En tout état de cause, une contamination interhumaine semble exclue. « Du moins, précise au « Quotidien » un médecin épidémiologiste de l'Institut de veille sanitaire (InVS), spécialiste des zoonoses non alimentaires, aucun cas n'a-t-il été rapporté à ce jour. Le charbon, ce n'est ni la grippe, ni la peste pulmonaire ! Les seules transmissions interhumaines qui puissent être imaginées concernent les personnels soignants qui n'auraient pas utilisé de gant pour manipuler un escarre charbonneux. »
Deux classifications
« Des preuves indirectes montrent que l'homme est modérément résistant au charbon et que sa susceptibilité à la maladie est fonction des pathologies sous-jacentes et de l'état de son système immunitaire », précise-t-on encore à l'InVS, où on rappelle que le charbon est classé de deux manières différentes : la première classification reflète l'exposition de l'individu, différenciant le charbon non-industriel des paysans, équarrisseurs, vétérinaires, etc., du charbon industriel survenant chez ceux qui utilisent des os, des poils, de la laine ou d'autres produits animaux.
La seconde classification, la plus courante, reflète la voie d'acquisition de la maladie : soit à travers une lésion de la peau, qui résulte de la manipulation de carcasses infectées, comme dans les trois derniers cas connus en France, déclarés en 1997, dans les Pyrénées-Atlantiques ; soit par l'ingestion d'aliments contaminés, habituellement de la viande issue d'un animal mort de la maladie, ou éventuellement par l'absorption de liquides contaminés ; soit enfin par l'inhalation de spores de charbon aéroportées. Ce dernier cas, le charbon pulmonaire, correspond à la forme classique des expositions industrielles ou militaires.
Selon Michèle Moch, cette dernière forme n'est pas encore vérifiée en Floride : « On peut très bien imaginer, estime-t-elle, une contamination par la laine ou par les animaux infectés présents aux Etats-Unis ou au Canada, comme, en particulier, les bisons ».
La chercheuse recommande au corps médical d'« être de toute manière en éveil, évidemment sans paniquer », et de garder à l'esprit que « chez l'homme, dans 95 % des cas, l'aspect clinique se présente comme une lésion cutanée qui reste localisée et unique ».

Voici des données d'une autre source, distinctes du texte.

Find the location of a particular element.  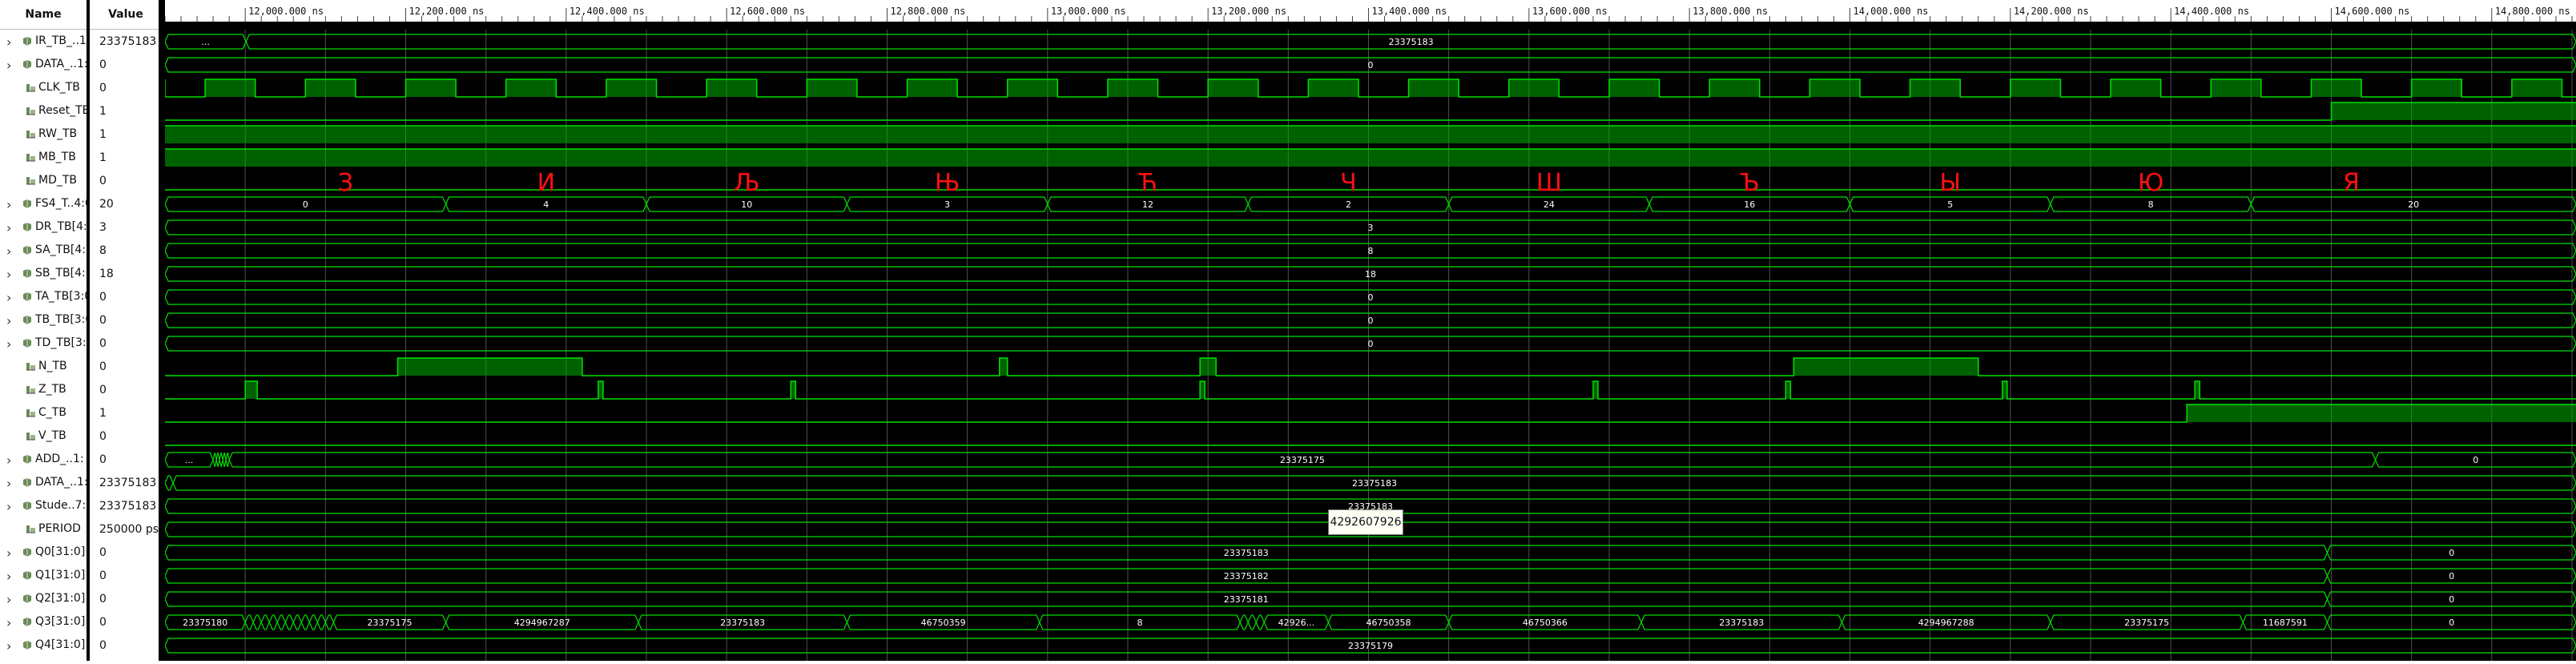

signal-value: 1 is located at coordinates (103, 158).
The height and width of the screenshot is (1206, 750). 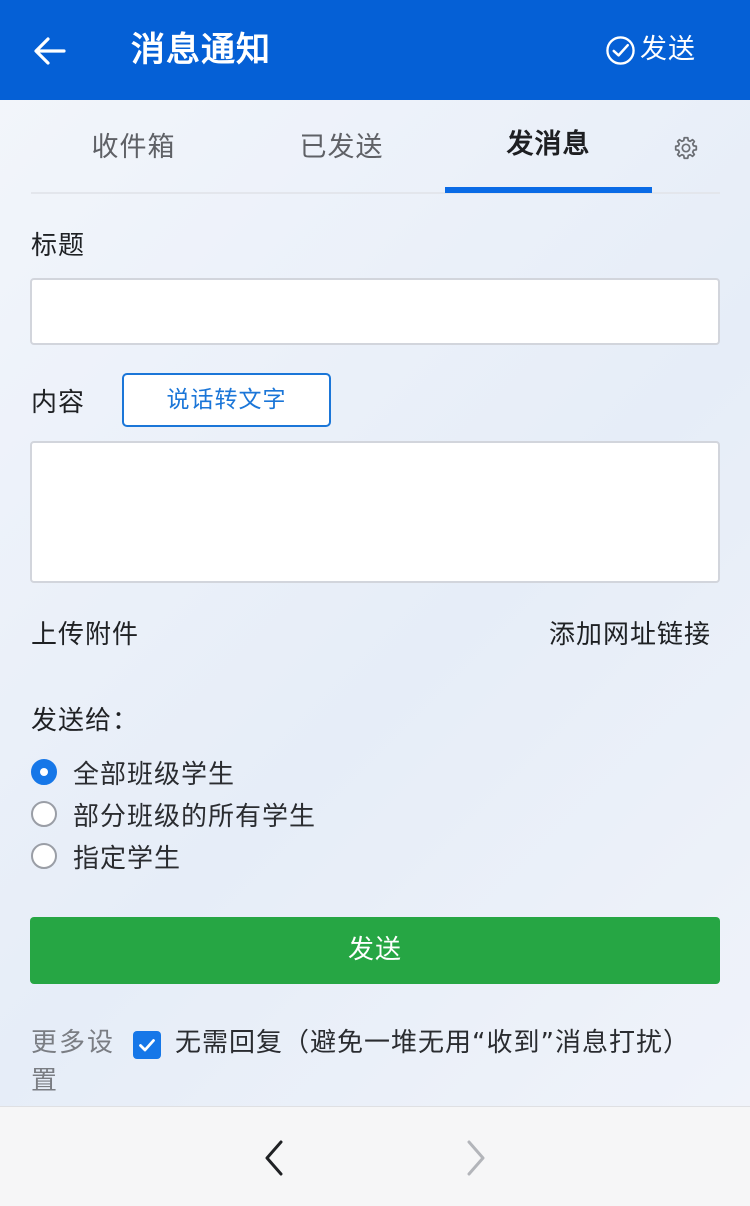 What do you see at coordinates (85, 632) in the screenshot?
I see `upload-attachment-link: 上传附件` at bounding box center [85, 632].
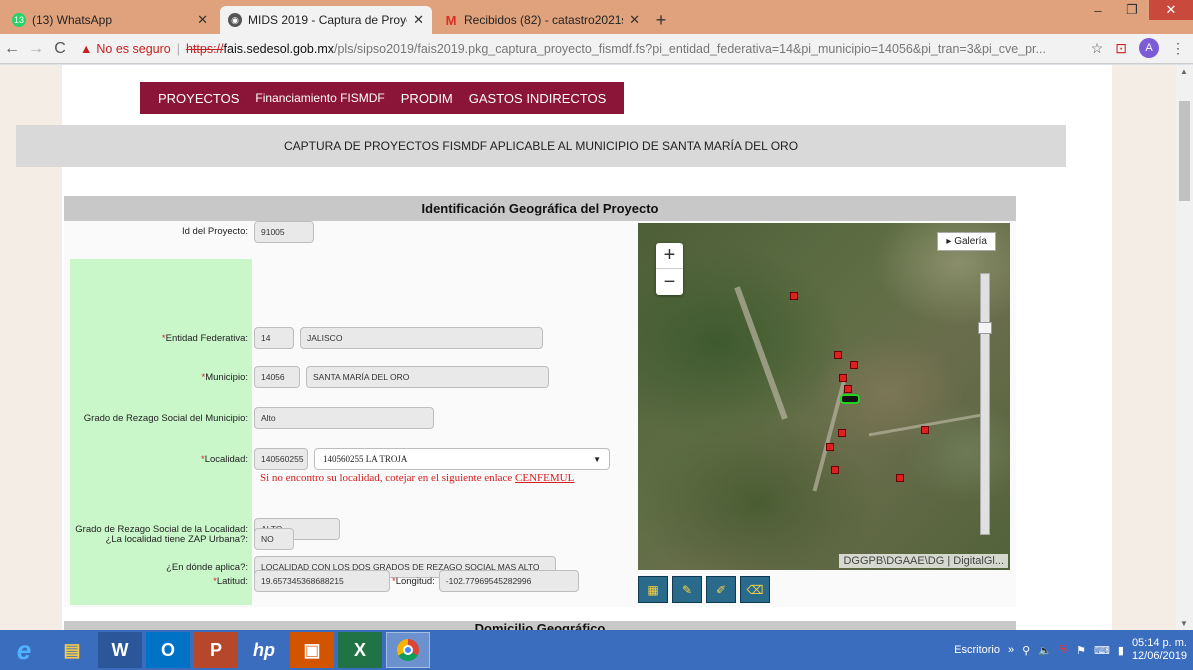 The width and height of the screenshot is (1193, 670). Describe the element at coordinates (1160, 650) in the screenshot. I see `clock: 05:14 p. m. 12/06/2019` at that location.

En France, des foyers animaux assez dispersés
On constate en France, selon l'InVS, une assez grande dispersion des foyers déclarés de fièvre charbonneuse chez l'animal. Ainsi, de 1970 à 1976, 92 foyers ont été déclarés et observés, soit une moyenne annuelle de 13 foyers de quelques animaux.

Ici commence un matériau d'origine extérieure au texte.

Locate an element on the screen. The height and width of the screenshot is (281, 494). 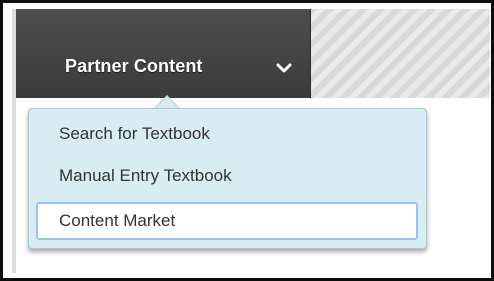
chevron-down-icon is located at coordinates (284, 68).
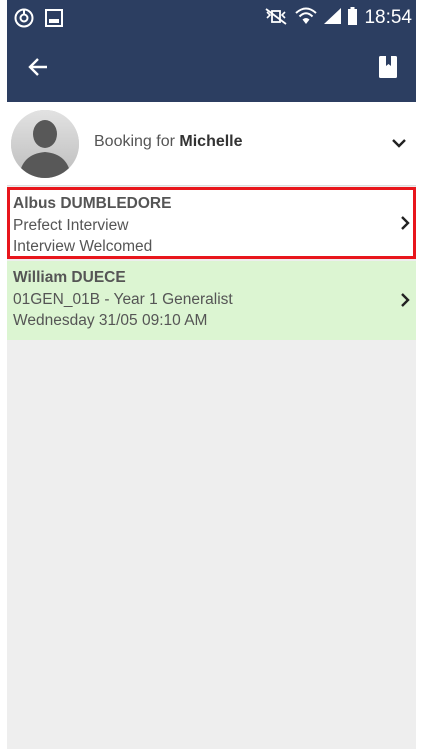  What do you see at coordinates (137, 142) in the screenshot?
I see `booking-for-prefix: Booking for` at bounding box center [137, 142].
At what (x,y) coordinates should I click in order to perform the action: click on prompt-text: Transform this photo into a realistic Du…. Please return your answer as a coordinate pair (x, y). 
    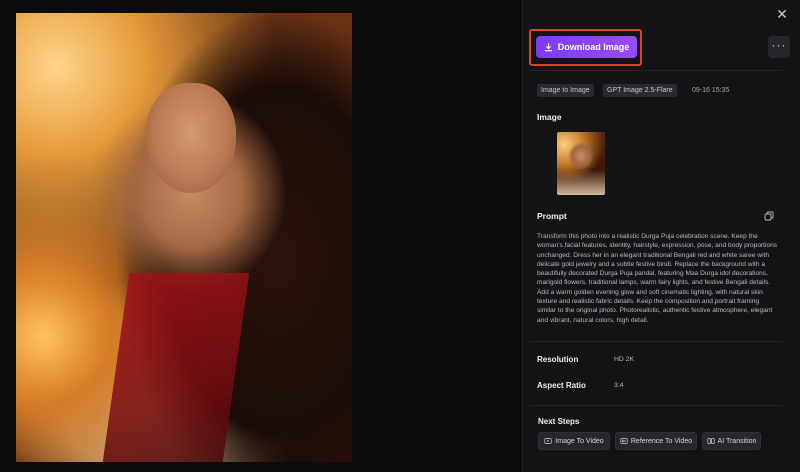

Ces foyers étaient répartis dans 31 départements des régions du Nord, des Ardennes, de la Lorraine, de la Bourgogne, de Rhône-Alpes, de Midi-Pyrénées, de l'Auvergne, des Pays de la Loire et de la Basse-Normandie.
Une enquête réalisée en novembre 1997 auprès des services vétérinaires départementaux a permis de répertorier les cas apparus depuis l'année 1991. On observe que, durant cette période, 12 foyers ont été répertoriés dans 9 départements (l'Yonne, la Nièvre, la Haute-Saône, la Haute-Savoie, la Savoie, les Hautes-Alpes, le Cantal, le Tarn et les Pyrénées-Atlantiques).
L'enquête a permis de recenser les départements dans lesquels existent des zones localisées connues comme historiquement contaminées dans 16 départements, principalement situés dans les régions Auvergne, Midi-Pyrénées, Rhône-Alpes, Bourgogne, Franche-Comté.
Dans le monde, les données récentes portant sur les animaux de rente et les animaux sauvages montrent que des cas de fièvre charbonneuse sont répertoriés sur les continents américain, africain, asiatique et européen. En Europe, des cas ont été rapportés dans 11 pays (Espagne, Grande-Bretagne, Italie, Pologne, Hongrie, Bulgarie, Grèce, Ukraine, Turquie, Géorgie et France).